--- START OF ROWS ---

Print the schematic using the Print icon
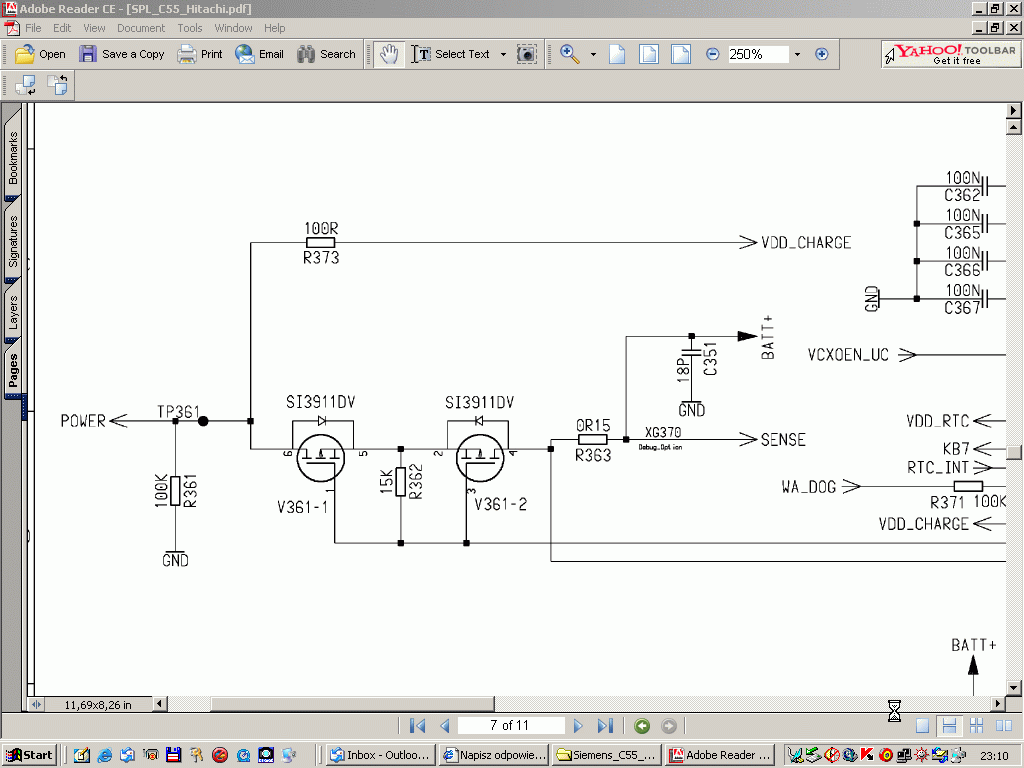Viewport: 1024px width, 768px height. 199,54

--- END OF ROWS ---
--- START OF ROWS ---

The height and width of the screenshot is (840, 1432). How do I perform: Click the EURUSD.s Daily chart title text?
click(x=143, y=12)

--- END OF ROWS ---
--- START OF ROWS ---

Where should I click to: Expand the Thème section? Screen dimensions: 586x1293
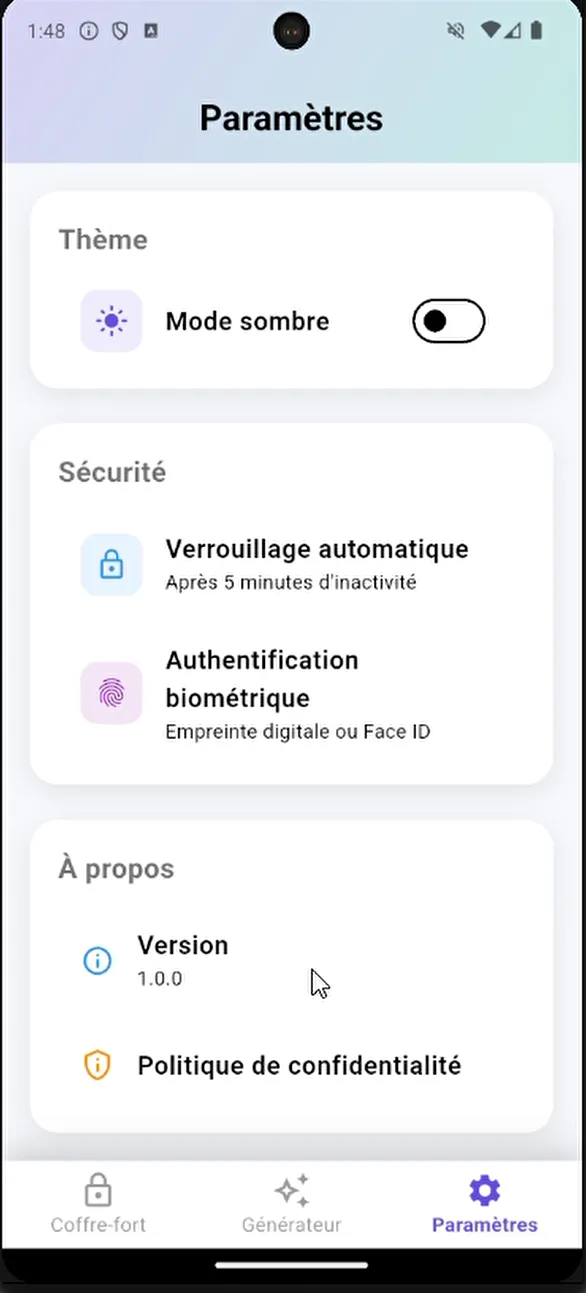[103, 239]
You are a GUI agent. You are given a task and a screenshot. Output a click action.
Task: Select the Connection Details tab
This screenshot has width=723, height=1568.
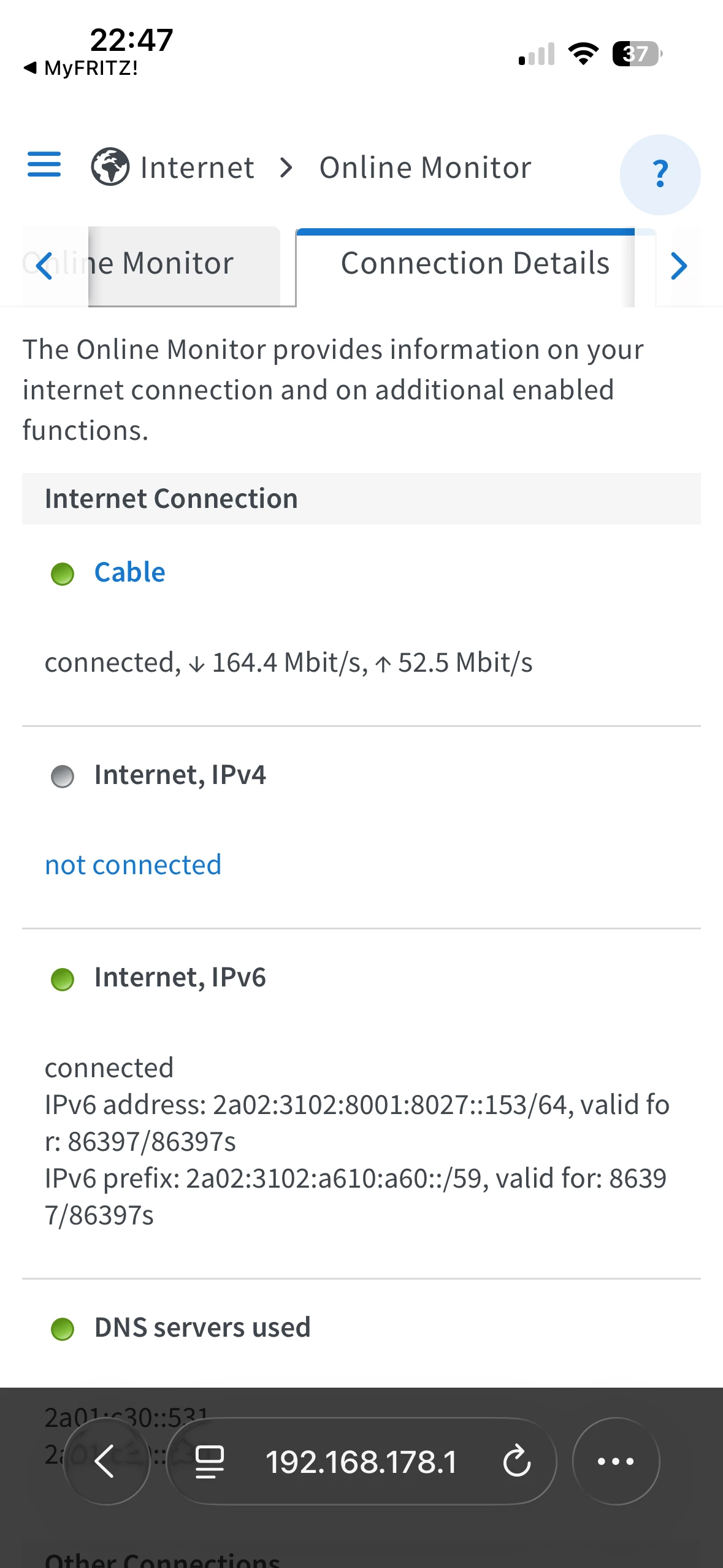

--- END OF ROWS ---

▸ WORK REQUIRED
Which lines of the records above contain the word "screenshot"? Copy each such line in full.

▸ TASK ANSWER
The height and width of the screenshot is (840, 1432). How do I perform: Click the EURUSD.s Daily chart title text?
You are a GUI agent. You are given a task and a screenshot. Output a click action.
This screenshot has width=723, height=1568.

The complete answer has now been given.